◆ Activity
Write the records below out in full, character for character, with no pictures.

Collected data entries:
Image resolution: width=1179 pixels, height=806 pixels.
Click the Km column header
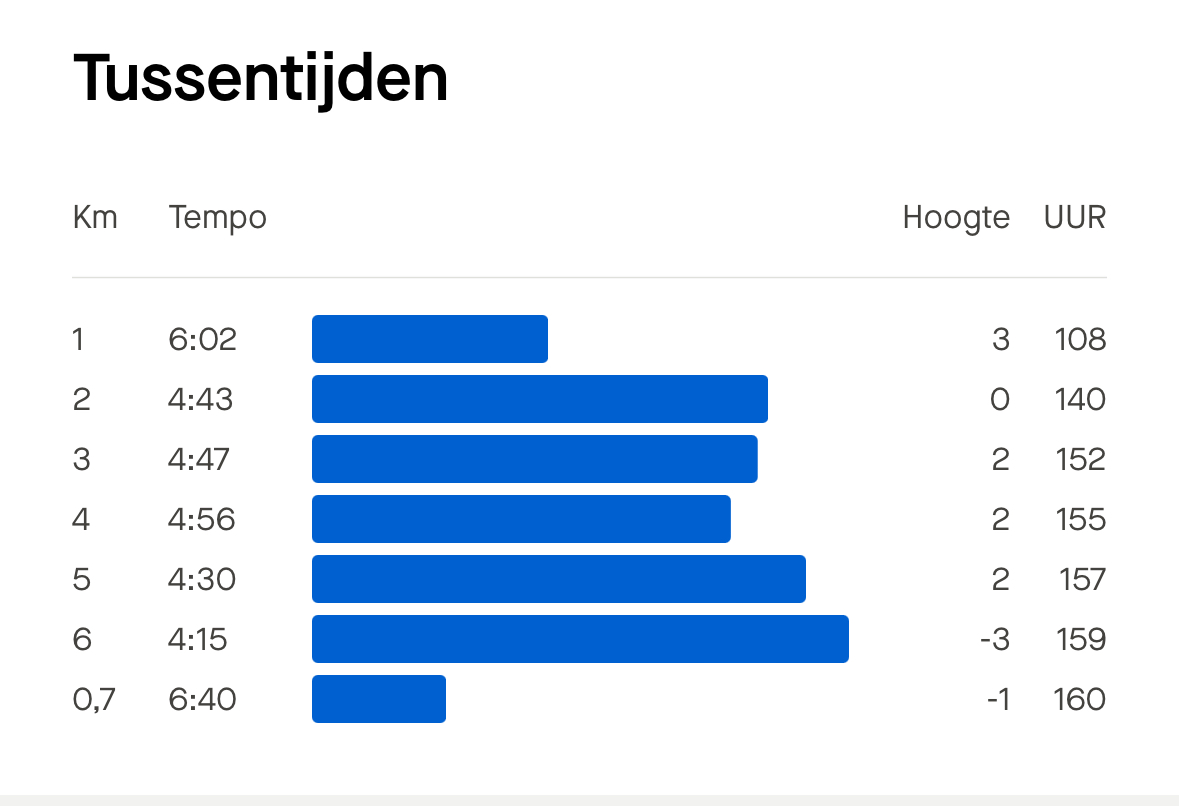tap(95, 217)
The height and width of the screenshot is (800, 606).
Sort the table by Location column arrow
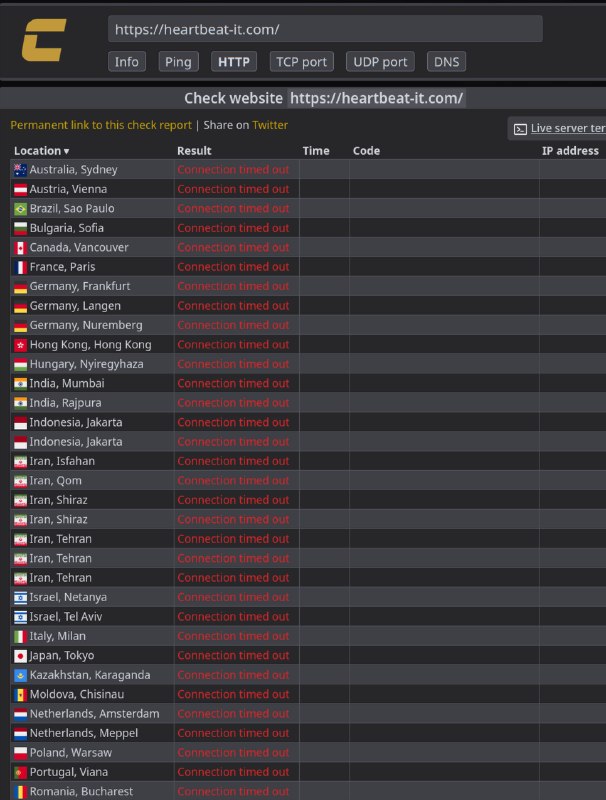(66, 152)
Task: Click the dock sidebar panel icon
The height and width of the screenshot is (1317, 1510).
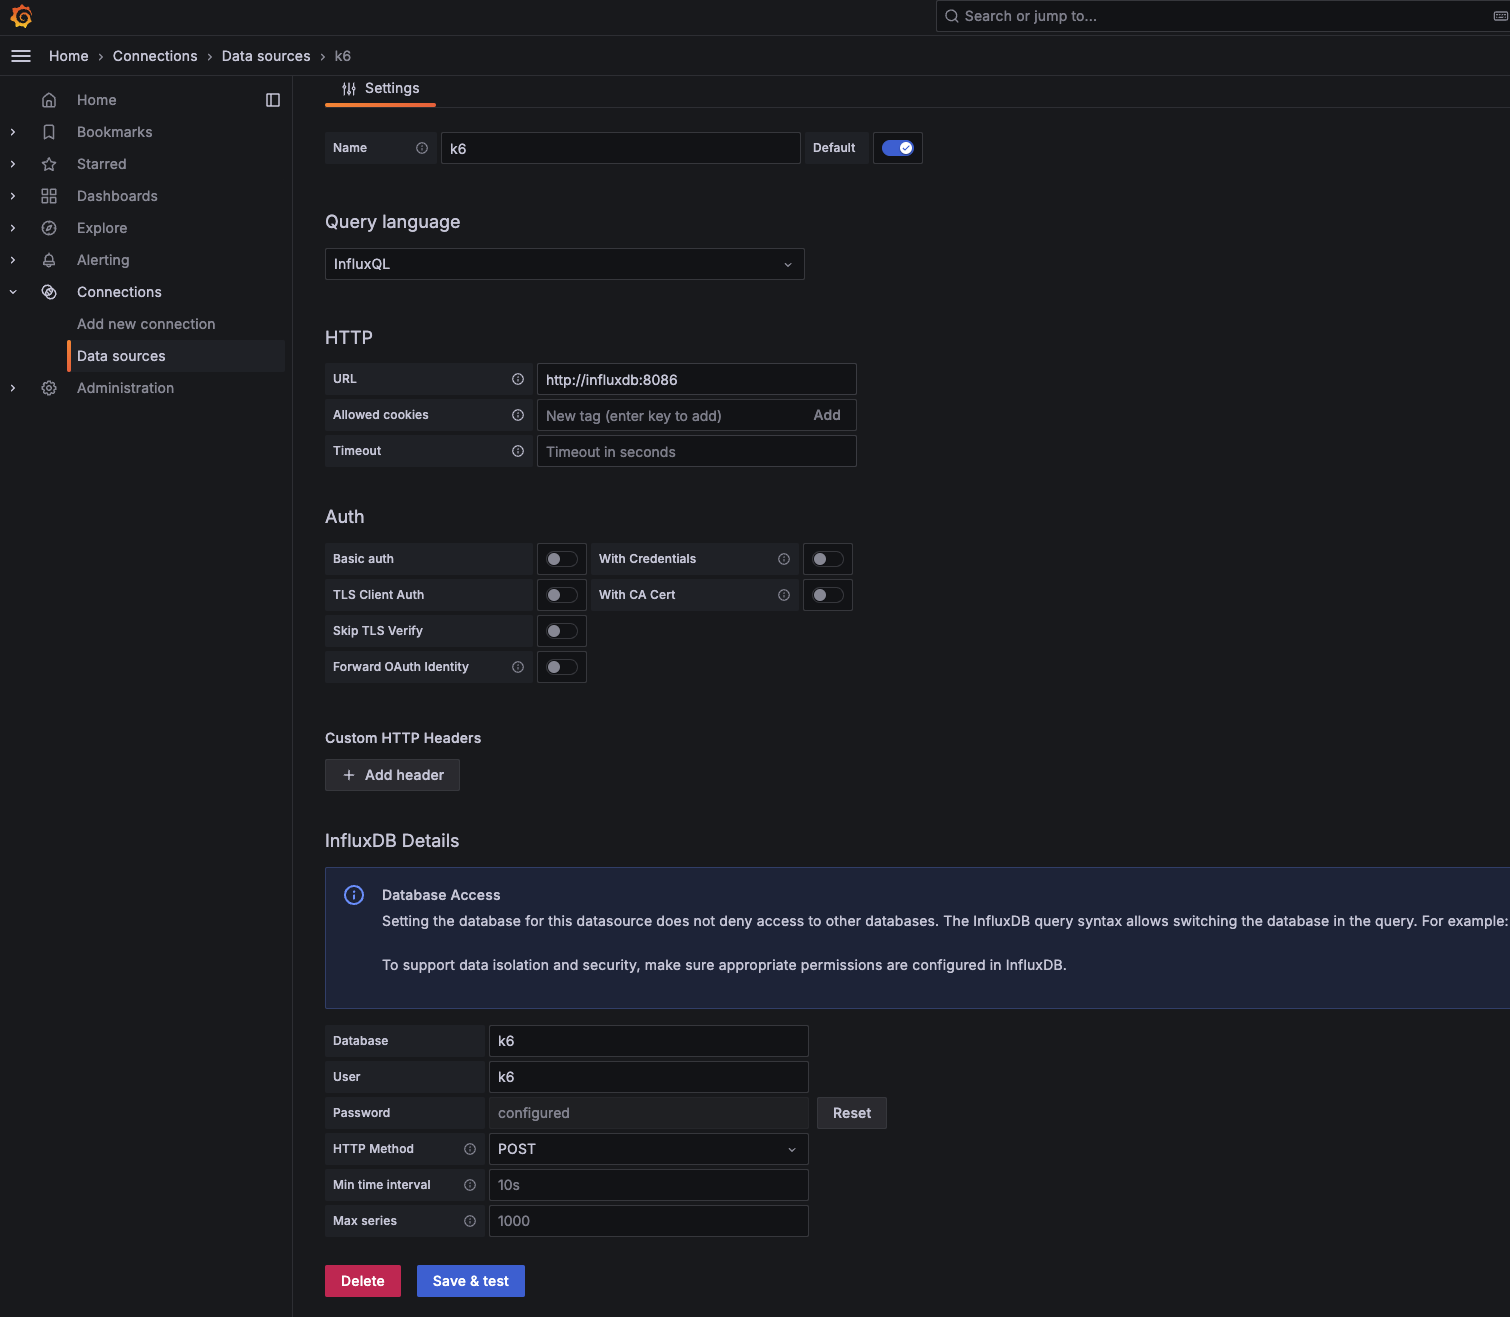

◆ Task result
Image resolution: width=1179 pixels, height=806 pixels.
Click the Km column header
tap(95, 217)
The height and width of the screenshot is (800, 606).
Sort the table by Location column arrow
(66, 152)
Task: Click the dock sidebar panel icon
The height and width of the screenshot is (1317, 1510).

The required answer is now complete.